I can see how a massive Oregon, naked birding event, with yurts, tipis, horses, subarus and a whole lot of orgone, estrogen, testosterone, birdsong and Woodstock overtones might clear this whole camo-girlie fetish fashion shit show, right outta there.
posted by Oyéah at 8:09 PM on January 11, 2016 [1 favorite]


This isn't confined to just this thread, but if you have a comment to make, maybe use more than just one word to do it.
posted by gadge emeritus at 8:30 PM on January 11, 2016 [2 favorites]


Why?
posted by Confess, Fletch at 8:32 PM on January 11, 2016 [14 favorites]


One answer is that because your tone doesn't convey in text, one word can be taken in many ways, and so in this instance (just as an example) I don't know if you're just being snarky and dismissive or actually want to know my reasons for saying it. And if you're just being snarky and dismissive then all you're doing is making the conversation worse.
posted by gadge emeritus at 8:41 PM on January 11, 2016 [5 favorites]


And it's also pronounced "orehgun"

"Or' hə-gun?" That doesn't seem right.
posted by rhizome at 8:53 PM on January 11, 2016


I had a whole bunch of other words initially, when starting my comment. Honestly, reducing it down to just one word ended up having the comment significantly less snarky and dismissive.

That being said, it seems ironic that people here are apparently fighting for the right to post dossiers, and one thread over people are fighting to have their names removed from a PDF that mirrors content that is already here on metafilter. Don't get me wrong, I think the comment was posted with the best of intentions, but I also think that posting lists of names (that commentators earlier in the thread thought should be killed) isn't very appropriate for metafilter.

The fact that klangklangston literally doesn't know exactly what we are talking about while simultaneously suggesting that the entire thread should be deleted 'if the problem is Newsfilter' seems a bit much.

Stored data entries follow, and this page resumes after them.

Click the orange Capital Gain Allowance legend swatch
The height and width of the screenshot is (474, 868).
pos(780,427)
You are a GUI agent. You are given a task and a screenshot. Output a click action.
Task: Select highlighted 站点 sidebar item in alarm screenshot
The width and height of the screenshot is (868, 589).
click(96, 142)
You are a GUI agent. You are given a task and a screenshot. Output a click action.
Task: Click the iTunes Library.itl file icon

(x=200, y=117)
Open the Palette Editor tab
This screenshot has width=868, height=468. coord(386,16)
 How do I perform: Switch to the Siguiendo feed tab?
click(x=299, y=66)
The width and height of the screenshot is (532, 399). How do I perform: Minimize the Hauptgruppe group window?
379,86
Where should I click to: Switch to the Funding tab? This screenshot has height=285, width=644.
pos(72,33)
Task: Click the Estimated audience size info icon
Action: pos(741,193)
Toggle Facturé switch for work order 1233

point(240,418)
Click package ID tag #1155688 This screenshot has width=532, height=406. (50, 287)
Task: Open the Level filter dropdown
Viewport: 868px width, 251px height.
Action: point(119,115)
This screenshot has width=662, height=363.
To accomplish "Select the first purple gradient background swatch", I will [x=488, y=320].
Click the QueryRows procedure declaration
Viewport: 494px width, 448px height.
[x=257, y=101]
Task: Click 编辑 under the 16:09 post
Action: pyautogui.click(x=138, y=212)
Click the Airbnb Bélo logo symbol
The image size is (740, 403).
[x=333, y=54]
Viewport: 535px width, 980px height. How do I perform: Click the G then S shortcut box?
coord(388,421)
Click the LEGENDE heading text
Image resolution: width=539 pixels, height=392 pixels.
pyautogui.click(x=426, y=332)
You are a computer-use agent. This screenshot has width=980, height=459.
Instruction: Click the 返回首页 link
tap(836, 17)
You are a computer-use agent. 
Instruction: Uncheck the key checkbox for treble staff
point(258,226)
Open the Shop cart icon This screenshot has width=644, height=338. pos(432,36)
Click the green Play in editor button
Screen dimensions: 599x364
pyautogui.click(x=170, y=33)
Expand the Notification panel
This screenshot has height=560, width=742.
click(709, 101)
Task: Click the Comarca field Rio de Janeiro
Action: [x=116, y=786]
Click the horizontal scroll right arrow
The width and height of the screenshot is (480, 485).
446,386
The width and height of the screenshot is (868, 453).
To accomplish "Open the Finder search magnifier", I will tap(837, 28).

All that being said, I think the comment "Um..." was appropriate and perhaps less snarky and dismissive than this comment.
posted by el io at 9:28 PM on January 11, 2016 [4 favorites]


Personally, I disagree. Your fuller comment not only addresses the question of the thread, but also shows you weren't just drive-by dismissing for the joy of being a bit of a dick on the internet. The entire effect still contains your reaction, but it comes off as not knee-jerk but instead an actual contribution.

I find it much more preferable than just one word. One word answers too often come across as the contributions of sullen teenagers, who only want to communicate disdain and superiority.
posted by gadge emeritus at 9:45 PM on January 11, 2016 [3 favorites]


A note: I didn't mean to give the impression that the discussion about the Emotional Labor PDF was inappropriate. I'm happy that the PDF creator is working very hard to accommodate every request, and I don't mean to be dismissive of the concerns that people had about that document being passed around. People aren't 'fighting' to have their information removed, they're asking nicely and the requests are being granted. That being said, I still think its ironic that the EL 'remove my information please' thread is right next to this one.
posted by el io at 10:29 PM on January 11, 2016


Origami attack
posted by Namlit at 6:18 AM on January 12, 2016 [1 favorite]


I find it much more preferable than just one word. One word answers too often come across as the contributions of sullen teenagers, who only want to communicate disdain and superiority.

Florb!
posted by Alvy Ampersand at 7:29 AM on January 12, 2016 [1 favorite]


In the Oregan under attack thread

Can we have a pile-on about this misspelling? I mean really.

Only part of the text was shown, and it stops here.